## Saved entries

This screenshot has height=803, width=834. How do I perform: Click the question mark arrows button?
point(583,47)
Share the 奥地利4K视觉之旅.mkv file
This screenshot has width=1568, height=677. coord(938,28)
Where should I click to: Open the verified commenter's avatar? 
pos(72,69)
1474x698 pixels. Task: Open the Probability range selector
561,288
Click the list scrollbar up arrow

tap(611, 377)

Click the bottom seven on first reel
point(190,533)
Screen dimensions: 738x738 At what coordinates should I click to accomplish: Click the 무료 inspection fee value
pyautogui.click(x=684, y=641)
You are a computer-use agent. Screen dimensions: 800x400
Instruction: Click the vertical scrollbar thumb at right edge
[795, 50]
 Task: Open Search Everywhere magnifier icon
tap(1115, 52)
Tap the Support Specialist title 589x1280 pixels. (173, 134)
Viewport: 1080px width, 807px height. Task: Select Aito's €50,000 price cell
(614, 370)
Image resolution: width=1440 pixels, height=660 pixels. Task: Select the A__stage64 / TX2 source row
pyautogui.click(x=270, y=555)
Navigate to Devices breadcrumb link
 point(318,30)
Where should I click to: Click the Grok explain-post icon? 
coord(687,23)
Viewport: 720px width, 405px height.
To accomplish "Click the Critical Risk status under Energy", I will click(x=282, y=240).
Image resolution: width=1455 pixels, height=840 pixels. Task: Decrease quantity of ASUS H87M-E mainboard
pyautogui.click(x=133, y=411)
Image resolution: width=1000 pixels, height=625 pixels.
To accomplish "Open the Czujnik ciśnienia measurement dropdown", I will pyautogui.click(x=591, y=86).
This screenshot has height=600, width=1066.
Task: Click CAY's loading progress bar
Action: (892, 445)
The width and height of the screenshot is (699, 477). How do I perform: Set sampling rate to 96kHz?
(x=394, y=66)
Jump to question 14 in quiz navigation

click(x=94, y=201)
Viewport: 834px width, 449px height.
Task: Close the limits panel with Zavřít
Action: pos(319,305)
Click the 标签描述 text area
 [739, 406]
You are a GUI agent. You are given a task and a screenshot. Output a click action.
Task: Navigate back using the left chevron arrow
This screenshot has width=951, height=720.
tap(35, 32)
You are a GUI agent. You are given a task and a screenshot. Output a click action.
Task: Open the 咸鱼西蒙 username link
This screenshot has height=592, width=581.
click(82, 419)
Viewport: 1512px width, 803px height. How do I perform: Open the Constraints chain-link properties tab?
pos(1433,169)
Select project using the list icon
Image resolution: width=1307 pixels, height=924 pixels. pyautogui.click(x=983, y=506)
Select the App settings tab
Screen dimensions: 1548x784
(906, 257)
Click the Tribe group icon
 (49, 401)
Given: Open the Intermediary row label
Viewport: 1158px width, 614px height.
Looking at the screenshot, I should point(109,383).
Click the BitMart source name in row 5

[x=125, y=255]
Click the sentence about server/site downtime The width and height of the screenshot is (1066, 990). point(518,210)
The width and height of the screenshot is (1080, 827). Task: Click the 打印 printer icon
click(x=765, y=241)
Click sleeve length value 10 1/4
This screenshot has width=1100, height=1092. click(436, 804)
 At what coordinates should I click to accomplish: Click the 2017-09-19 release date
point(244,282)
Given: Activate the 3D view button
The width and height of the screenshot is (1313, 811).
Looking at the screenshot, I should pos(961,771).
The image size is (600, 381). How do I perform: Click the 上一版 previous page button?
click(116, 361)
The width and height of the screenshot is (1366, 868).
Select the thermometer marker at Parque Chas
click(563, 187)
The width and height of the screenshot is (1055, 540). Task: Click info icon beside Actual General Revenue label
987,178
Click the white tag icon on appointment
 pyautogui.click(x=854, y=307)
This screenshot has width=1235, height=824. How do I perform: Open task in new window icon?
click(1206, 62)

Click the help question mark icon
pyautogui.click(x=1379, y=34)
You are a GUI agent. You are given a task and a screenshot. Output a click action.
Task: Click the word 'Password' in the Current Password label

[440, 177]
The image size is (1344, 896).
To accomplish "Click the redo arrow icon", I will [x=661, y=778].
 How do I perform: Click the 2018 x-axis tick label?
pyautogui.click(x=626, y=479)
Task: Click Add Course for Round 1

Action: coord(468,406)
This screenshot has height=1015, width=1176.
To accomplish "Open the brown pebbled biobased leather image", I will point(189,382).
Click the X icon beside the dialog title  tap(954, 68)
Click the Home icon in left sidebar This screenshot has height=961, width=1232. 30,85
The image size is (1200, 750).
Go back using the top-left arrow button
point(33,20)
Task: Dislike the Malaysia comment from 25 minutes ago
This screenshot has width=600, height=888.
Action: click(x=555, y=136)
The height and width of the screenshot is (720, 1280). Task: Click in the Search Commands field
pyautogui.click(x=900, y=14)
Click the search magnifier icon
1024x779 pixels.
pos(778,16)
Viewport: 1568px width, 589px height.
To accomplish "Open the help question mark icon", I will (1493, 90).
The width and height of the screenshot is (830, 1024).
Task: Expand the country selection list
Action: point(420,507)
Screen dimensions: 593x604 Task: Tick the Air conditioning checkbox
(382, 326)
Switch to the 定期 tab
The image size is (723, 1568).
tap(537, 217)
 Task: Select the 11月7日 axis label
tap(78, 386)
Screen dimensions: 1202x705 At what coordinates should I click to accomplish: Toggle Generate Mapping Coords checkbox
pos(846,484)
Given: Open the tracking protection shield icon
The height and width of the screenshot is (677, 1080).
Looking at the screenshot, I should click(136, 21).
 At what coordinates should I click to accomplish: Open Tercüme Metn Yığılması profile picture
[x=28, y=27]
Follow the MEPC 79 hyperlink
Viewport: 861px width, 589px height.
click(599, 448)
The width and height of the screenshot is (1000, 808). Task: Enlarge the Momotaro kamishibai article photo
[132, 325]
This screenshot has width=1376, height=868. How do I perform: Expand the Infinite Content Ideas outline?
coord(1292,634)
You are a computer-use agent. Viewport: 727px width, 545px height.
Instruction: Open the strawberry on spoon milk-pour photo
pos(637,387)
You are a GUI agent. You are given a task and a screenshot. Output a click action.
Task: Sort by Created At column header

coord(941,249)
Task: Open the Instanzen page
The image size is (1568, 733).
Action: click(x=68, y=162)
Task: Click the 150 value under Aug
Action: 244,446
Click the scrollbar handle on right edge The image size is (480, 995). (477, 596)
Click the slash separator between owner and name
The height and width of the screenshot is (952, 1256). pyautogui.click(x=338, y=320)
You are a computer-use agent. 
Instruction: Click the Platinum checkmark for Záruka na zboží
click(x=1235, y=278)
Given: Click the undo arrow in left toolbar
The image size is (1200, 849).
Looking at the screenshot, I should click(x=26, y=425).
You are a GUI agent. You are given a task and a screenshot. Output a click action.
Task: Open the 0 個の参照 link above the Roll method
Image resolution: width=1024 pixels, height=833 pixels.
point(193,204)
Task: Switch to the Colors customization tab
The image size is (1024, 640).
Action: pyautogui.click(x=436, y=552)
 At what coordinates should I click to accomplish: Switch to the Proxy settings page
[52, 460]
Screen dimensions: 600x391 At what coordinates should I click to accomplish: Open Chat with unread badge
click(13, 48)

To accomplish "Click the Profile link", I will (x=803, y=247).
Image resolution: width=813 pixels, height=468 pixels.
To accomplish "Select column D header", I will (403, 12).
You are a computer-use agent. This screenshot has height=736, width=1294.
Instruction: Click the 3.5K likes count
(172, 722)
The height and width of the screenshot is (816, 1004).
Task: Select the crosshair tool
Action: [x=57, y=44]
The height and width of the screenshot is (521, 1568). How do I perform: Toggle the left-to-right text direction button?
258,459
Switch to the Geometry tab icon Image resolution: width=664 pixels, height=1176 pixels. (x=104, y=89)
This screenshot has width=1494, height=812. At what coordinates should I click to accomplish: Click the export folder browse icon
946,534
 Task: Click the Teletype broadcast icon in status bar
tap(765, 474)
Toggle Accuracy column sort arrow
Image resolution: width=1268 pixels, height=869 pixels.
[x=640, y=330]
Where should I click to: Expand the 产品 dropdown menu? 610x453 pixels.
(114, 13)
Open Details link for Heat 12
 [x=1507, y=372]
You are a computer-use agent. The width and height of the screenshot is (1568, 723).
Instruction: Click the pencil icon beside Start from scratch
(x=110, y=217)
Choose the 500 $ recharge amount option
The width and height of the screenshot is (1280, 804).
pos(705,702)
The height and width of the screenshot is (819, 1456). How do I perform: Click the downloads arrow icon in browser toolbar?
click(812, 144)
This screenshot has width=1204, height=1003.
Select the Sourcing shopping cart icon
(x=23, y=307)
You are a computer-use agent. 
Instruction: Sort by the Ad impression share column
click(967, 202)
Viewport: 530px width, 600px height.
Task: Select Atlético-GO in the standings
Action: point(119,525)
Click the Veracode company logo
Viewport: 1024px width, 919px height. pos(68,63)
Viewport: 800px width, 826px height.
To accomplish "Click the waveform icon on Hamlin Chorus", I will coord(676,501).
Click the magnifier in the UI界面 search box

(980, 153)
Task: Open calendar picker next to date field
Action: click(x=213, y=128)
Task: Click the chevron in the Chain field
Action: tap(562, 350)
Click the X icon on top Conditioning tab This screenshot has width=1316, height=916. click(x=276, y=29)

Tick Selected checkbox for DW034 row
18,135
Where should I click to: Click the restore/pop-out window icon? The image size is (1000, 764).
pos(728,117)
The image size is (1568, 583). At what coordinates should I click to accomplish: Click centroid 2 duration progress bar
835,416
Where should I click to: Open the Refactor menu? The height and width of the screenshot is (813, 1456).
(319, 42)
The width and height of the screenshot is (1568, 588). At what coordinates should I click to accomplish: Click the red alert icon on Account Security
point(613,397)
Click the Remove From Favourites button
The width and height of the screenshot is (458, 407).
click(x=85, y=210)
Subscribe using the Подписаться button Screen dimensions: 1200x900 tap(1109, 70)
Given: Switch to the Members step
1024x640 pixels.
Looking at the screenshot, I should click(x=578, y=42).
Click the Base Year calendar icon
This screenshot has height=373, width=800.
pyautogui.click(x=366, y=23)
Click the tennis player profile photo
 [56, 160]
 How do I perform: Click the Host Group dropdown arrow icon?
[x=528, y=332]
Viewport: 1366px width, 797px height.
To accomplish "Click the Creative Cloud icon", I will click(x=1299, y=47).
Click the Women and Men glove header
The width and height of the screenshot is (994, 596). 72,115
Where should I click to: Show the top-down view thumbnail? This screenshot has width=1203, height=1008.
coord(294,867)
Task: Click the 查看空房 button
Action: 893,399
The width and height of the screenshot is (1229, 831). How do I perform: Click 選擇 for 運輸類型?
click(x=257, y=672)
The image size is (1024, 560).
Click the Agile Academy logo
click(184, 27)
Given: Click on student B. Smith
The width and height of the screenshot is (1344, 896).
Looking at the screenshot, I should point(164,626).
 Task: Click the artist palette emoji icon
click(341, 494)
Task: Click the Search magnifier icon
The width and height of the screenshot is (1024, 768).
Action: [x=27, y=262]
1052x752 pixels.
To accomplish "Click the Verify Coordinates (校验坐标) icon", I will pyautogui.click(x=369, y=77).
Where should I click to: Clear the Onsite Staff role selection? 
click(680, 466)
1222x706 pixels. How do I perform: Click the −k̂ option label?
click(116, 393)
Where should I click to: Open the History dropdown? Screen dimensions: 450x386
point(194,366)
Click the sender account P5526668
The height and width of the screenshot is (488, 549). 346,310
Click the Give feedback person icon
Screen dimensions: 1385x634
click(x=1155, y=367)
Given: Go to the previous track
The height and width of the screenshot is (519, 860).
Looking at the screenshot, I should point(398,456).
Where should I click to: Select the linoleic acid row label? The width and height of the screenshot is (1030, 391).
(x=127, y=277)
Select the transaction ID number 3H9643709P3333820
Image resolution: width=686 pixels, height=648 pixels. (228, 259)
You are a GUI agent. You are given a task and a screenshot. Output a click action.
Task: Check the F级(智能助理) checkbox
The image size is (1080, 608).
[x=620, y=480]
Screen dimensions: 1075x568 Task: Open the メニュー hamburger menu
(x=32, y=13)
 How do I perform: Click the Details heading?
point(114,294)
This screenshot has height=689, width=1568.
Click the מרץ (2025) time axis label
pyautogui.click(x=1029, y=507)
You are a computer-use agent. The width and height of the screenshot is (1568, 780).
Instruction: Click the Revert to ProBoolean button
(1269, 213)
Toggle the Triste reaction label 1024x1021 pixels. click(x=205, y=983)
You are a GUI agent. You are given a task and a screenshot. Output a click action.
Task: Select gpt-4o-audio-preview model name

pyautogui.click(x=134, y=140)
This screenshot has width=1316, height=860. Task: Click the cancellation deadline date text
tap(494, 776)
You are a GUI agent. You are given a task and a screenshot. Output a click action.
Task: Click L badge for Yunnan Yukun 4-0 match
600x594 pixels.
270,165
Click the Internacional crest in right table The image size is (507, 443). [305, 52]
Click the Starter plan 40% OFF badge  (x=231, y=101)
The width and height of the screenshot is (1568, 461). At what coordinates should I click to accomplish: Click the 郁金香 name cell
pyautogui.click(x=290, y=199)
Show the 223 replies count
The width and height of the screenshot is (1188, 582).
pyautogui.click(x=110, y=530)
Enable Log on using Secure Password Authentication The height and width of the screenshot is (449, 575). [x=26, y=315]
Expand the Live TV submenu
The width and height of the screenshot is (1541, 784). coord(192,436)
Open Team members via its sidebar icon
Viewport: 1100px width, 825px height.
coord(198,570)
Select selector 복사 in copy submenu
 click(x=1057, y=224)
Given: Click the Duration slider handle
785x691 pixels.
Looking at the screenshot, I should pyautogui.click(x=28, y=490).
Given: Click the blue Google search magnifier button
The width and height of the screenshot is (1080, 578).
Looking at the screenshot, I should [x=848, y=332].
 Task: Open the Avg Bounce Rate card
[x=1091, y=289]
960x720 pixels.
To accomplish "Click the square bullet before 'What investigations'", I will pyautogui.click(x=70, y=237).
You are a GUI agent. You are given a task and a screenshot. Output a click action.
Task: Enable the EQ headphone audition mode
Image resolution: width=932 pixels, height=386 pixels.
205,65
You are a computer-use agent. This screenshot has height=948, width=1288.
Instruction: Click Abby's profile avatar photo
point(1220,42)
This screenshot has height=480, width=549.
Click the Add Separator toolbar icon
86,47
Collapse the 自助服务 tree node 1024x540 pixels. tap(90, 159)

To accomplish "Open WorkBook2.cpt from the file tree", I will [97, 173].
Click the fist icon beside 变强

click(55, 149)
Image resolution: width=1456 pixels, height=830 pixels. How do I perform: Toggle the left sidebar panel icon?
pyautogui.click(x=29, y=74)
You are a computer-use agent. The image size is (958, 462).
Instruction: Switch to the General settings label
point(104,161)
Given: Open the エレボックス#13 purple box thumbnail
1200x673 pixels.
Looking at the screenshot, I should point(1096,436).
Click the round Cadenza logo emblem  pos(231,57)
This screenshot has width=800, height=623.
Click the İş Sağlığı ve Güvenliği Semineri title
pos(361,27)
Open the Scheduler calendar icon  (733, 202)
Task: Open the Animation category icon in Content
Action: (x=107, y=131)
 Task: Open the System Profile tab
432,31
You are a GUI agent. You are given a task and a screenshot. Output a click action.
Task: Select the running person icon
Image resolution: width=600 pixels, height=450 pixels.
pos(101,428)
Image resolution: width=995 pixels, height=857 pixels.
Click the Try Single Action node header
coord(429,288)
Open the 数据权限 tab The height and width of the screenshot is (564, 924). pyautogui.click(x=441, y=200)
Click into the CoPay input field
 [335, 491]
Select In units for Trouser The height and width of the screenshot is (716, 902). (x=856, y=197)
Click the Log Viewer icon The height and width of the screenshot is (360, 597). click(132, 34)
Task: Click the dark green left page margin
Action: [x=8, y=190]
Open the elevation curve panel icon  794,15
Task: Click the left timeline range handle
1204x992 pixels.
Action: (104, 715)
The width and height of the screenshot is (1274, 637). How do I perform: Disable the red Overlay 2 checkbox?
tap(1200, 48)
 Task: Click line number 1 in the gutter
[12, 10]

## Description of the task
For each line above that contains the word "handle", copy that line.

## Completed exercise
Click the scrollbar handle on right edge The image size is (480, 995). (477, 596)
Given: Click the Duration slider handle
Task: Click the left timeline range handle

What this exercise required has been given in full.